**Excerpted data:**
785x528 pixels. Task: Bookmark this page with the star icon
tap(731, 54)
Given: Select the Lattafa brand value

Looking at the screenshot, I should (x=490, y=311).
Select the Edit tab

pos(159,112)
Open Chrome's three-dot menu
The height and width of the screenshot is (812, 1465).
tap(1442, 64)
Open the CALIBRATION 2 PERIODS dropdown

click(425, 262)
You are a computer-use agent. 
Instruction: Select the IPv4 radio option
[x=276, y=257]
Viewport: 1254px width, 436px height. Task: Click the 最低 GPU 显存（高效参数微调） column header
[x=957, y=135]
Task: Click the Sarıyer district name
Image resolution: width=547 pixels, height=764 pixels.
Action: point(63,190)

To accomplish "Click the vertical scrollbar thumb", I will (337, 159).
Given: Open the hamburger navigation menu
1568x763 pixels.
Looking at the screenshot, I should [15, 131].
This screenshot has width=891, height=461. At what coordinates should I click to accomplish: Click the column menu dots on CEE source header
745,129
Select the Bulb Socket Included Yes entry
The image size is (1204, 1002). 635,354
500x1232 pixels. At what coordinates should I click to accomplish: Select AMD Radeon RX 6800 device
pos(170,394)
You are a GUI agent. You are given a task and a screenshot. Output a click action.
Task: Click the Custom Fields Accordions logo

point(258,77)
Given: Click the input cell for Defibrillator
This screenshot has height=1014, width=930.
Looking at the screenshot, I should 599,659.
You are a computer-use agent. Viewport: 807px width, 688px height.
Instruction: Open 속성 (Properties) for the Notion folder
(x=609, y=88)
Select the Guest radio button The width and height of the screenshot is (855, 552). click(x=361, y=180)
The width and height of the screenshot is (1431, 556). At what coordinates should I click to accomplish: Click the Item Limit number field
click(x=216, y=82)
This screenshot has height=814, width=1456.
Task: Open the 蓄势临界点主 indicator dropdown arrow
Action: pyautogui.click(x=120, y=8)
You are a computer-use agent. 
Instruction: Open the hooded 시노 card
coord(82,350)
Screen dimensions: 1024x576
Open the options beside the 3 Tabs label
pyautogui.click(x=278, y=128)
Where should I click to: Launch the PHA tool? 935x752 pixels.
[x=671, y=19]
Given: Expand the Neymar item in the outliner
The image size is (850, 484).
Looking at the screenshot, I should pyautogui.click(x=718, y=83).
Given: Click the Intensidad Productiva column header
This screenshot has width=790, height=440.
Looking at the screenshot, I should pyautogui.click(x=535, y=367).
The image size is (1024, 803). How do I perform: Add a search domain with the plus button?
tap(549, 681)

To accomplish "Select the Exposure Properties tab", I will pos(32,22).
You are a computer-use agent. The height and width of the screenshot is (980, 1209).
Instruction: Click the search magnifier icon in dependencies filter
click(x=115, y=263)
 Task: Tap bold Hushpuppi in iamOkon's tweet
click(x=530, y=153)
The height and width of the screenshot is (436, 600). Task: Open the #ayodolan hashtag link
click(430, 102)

**Exercise instructions:**
Lines holding the word "will" in the entries above are the ones to pull out. Copy them all.

**Written response:**
To accomplish "Click the vertical scrollbar thumb", I will (337, 159).
To accomplish "Select the Exposure Properties tab", I will pos(32,22).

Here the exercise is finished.